▸ Extracted material
────────────────

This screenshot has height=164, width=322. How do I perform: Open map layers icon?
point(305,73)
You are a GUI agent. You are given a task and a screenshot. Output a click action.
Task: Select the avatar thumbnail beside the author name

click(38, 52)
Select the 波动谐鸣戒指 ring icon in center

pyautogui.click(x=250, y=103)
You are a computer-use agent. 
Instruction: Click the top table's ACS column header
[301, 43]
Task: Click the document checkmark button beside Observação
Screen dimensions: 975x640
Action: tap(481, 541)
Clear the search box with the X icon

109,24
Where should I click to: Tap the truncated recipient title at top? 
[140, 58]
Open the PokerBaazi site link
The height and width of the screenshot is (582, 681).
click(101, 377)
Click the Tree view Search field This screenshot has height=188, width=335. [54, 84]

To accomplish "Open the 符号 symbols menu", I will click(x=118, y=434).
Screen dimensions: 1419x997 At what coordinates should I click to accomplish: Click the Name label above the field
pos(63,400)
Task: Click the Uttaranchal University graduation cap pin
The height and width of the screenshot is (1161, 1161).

────────────────

▸ Aim of the exercise
Starting at the line that contains "Task: Click the document", write out every line through the last one in the data above, exactly as it stands.

▸ Output of the exercise
Task: Click the document checkmark button beside Observação
Screen dimensions: 975x640
Action: tap(481, 541)
Clear the search box with the X icon

109,24
Where should I click to: Tap the truncated recipient title at top? 
[140, 58]
Open the PokerBaazi site link
The height and width of the screenshot is (582, 681).
click(101, 377)
Click the Tree view Search field This screenshot has height=188, width=335. [54, 84]

To accomplish "Open the 符号 symbols menu", I will click(x=118, y=434).
Screen dimensions: 1419x997 At what coordinates should I click to accomplish: Click the Name label above the field
pos(63,400)
Task: Click the Uttaranchal University graduation cap pin
The height and width of the screenshot is (1161, 1161).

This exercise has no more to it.